Für Eltern ist es wichtig zu wissen, wie sie sich während eines Fieberkrampfes verhalten sollen. Hier sind die wichtigsten Schritte:

  1. Ruhe bewahren: Auch wenn es schwerfällt, versuchen Sie, ruhig zu bleiben.
  2. Kind schützen: Legen Sie Ihr Kind auf eine weiche Unterlage und entfernen Sie gefährliche Gegenstände aus der Umgebung.
  3. Atemwege sichern: Drehen Sie Ihr Kind in die stabile Seitenlage, um zu verhindern, dass es erbricht und erstickt.
  4. Nicht festhalten: Versuchen Sie nicht, die Krampfbewegungen zu unterdrücken.
  5. Nicht schütteln: Schütteln Sie Ihr Kind nicht, um es aufzuwecken.
  6. Arzt rufen: Rufen Sie den Notarzt, insbesondere wenn es der erste Fieberkrampf ist oder der Anfall länger als 5 Minuten dauert.
  7. Diazepam verabreichen: Wenn Ihr Arzt Ihnen Diazepam-Zäpfchen verschrieben hat, verabreichen Sie diese gemäß den Anweisungen.
  8. Beobachten: Achten Sie auf die Dauer des Anfalls und auf eventuelle Begleiterscheinungen wie Atemnot oder Bewusstlosigkeit.
  9. Dokumentieren: Notieren Sie die Dauer des Anfalls und alle Beobachtungen, um sie dem Arzt mitzuteilen.

Komplikationen und Prognose

Die meisten Fieberkrämpfe sind unkompliziert und verursachen keine bleibenden Schäden.

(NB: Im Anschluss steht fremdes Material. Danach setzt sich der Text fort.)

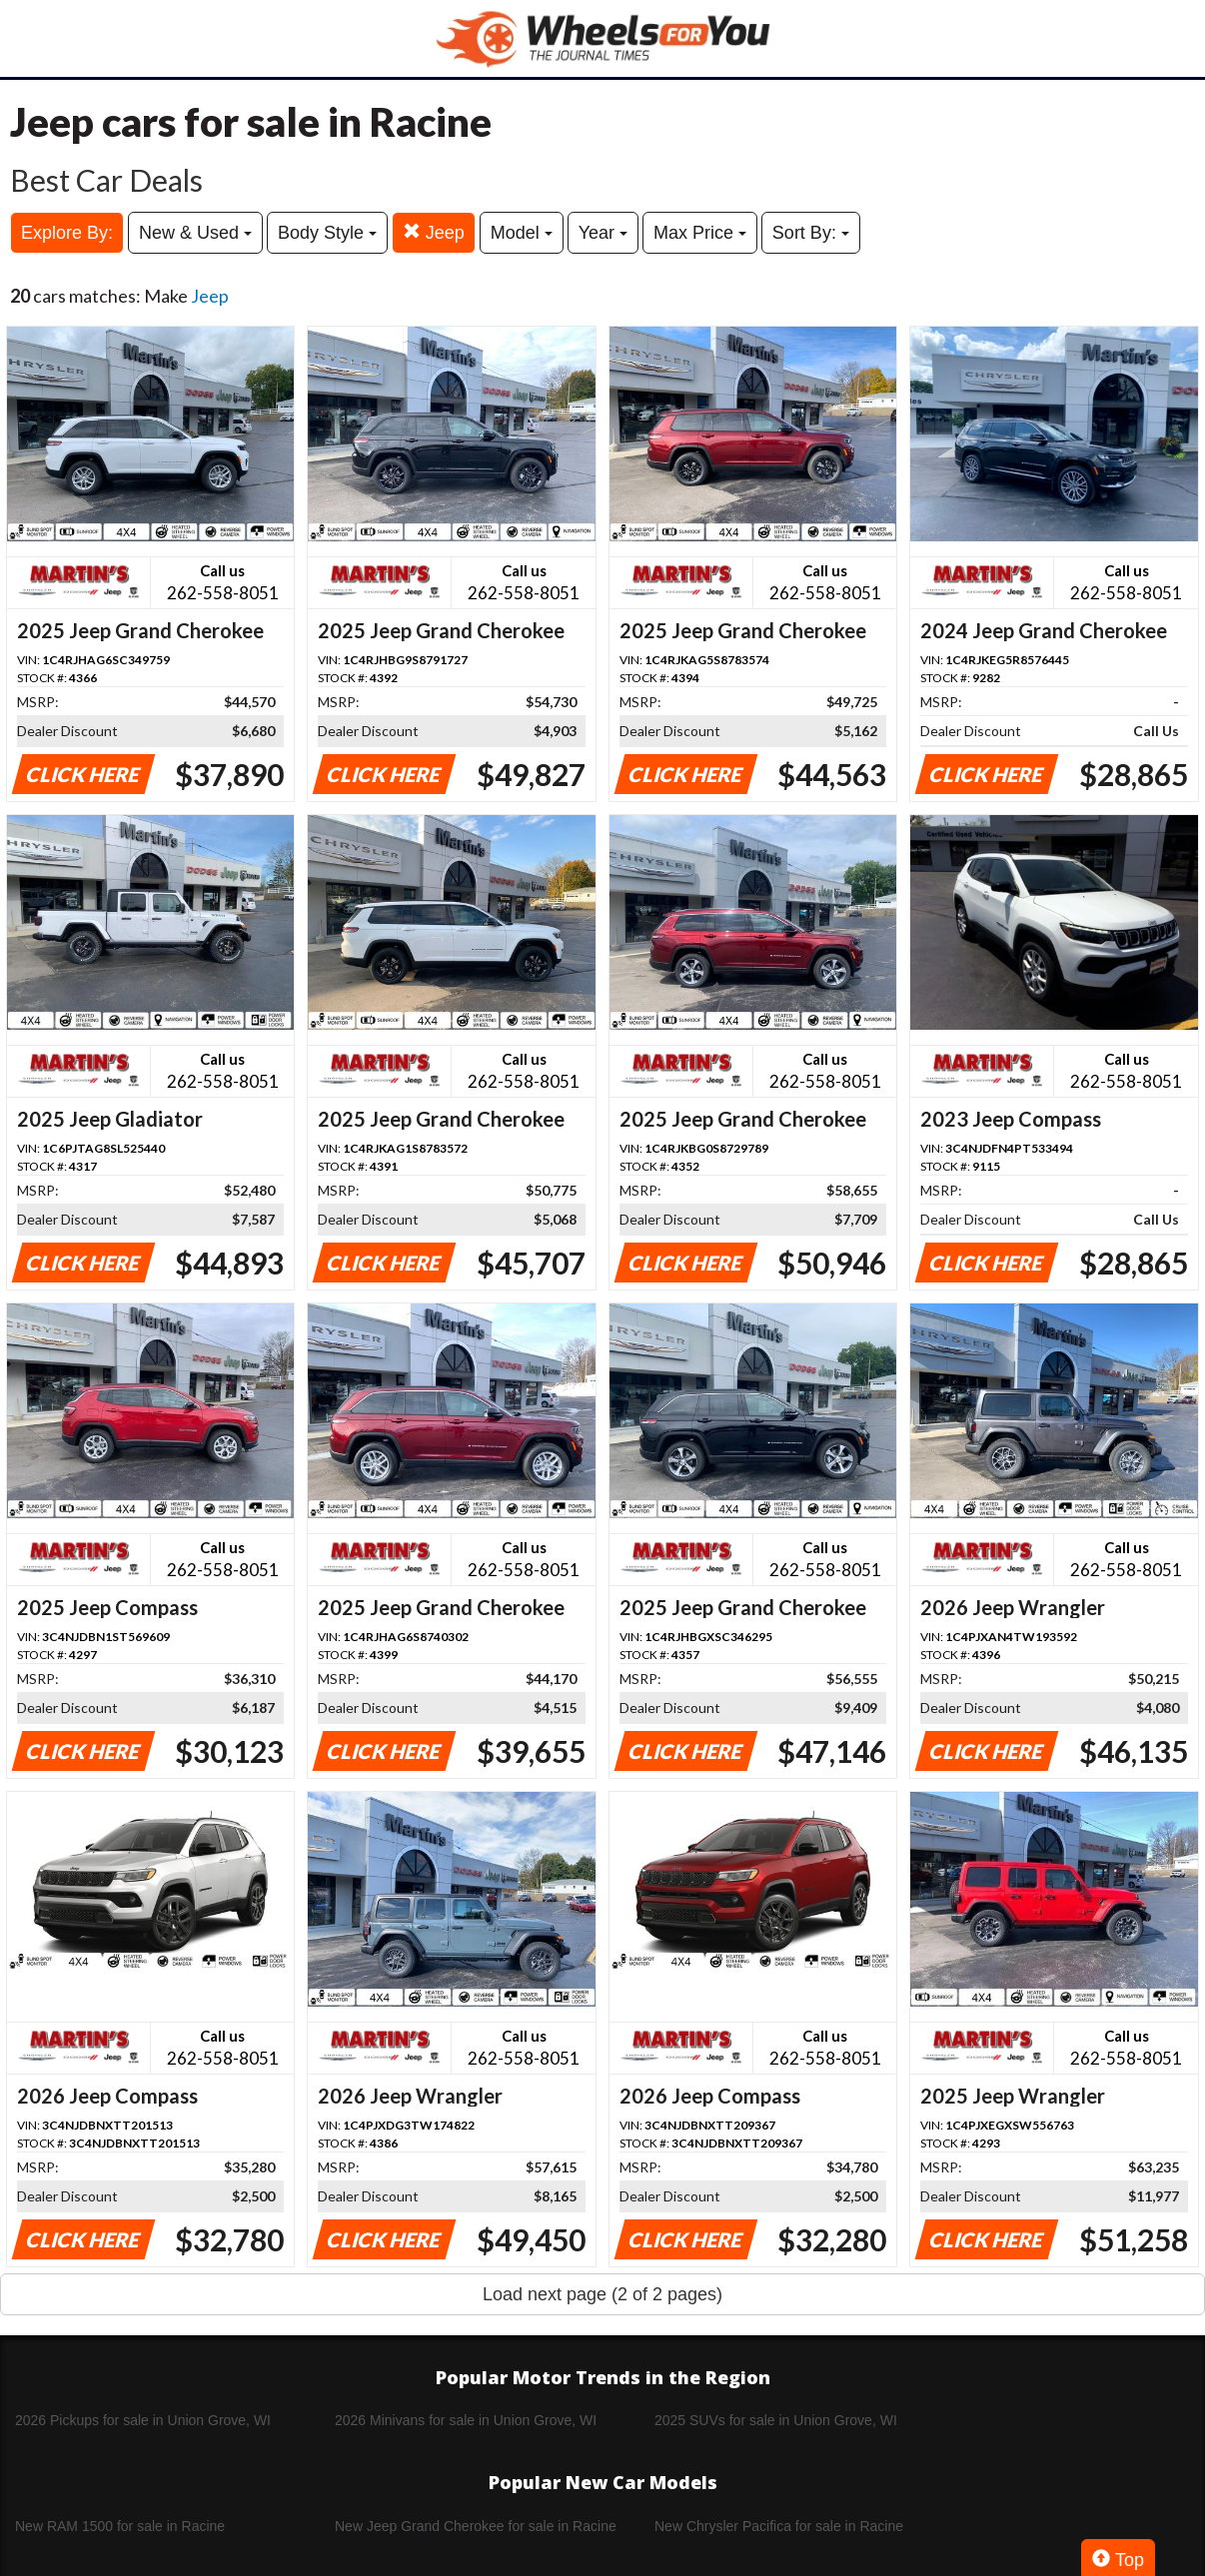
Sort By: (810, 233)
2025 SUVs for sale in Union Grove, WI (775, 2420)
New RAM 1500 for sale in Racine (120, 2526)
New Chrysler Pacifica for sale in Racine (778, 2526)
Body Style (327, 233)
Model (522, 233)
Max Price (699, 233)
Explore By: (67, 233)
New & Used (195, 233)
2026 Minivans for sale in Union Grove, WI (466, 2420)
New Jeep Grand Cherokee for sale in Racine (475, 2526)
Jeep (434, 232)
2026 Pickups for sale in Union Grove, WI (143, 2420)
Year (603, 233)
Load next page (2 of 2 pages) (602, 2294)
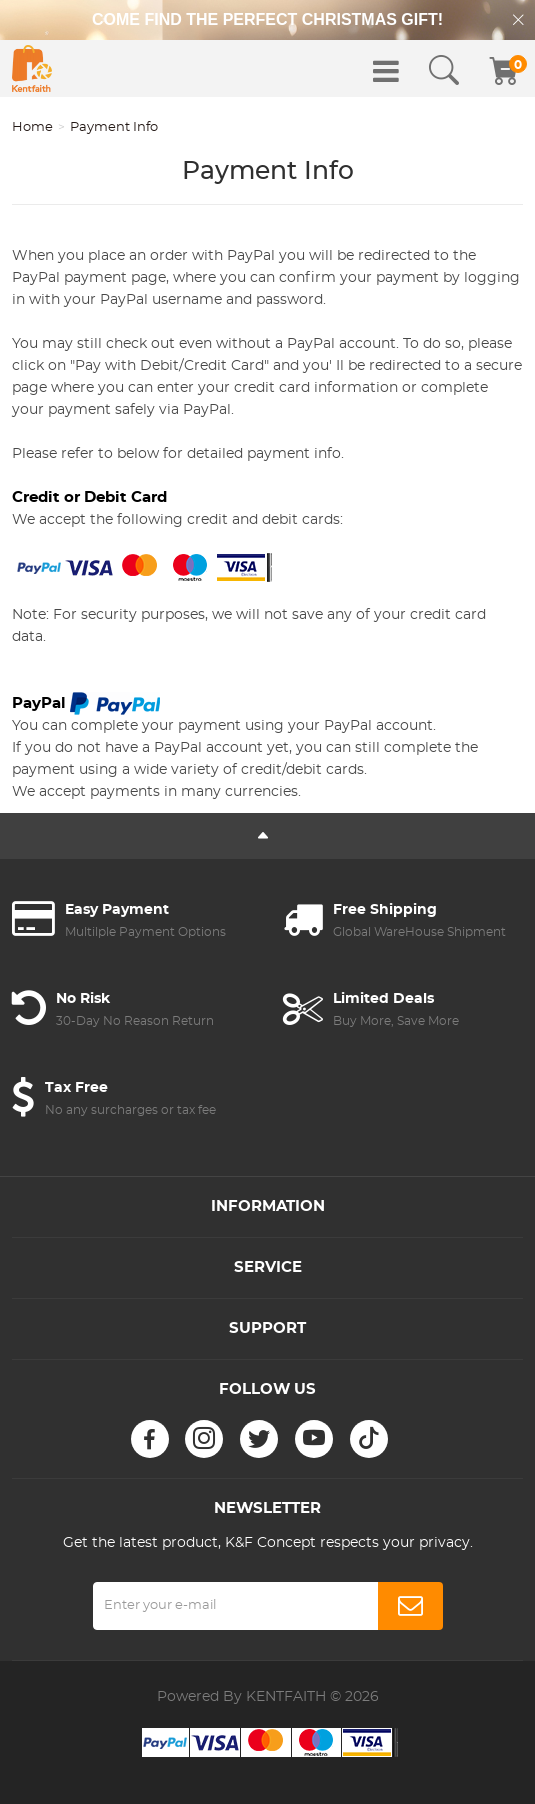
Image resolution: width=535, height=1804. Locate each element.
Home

Das Risiko für einen weiteren Anfall liegt bei etwa 30 %. In seltenen Fällen kann es zu Komplikationen kommen:

  • Komplizierter Fieberkrampf: Dauert länger als 15 Minuten, wiederholt sich innerhalb von 24 Stunden oder betrifft nur einen bestimmten Körperteil.
  • Epilepsie: Nach einem komplizierten Fieberkrampf ist das Risiko einer späteren Epilepsie leicht erhöht (von 0,5 % auf 1 %).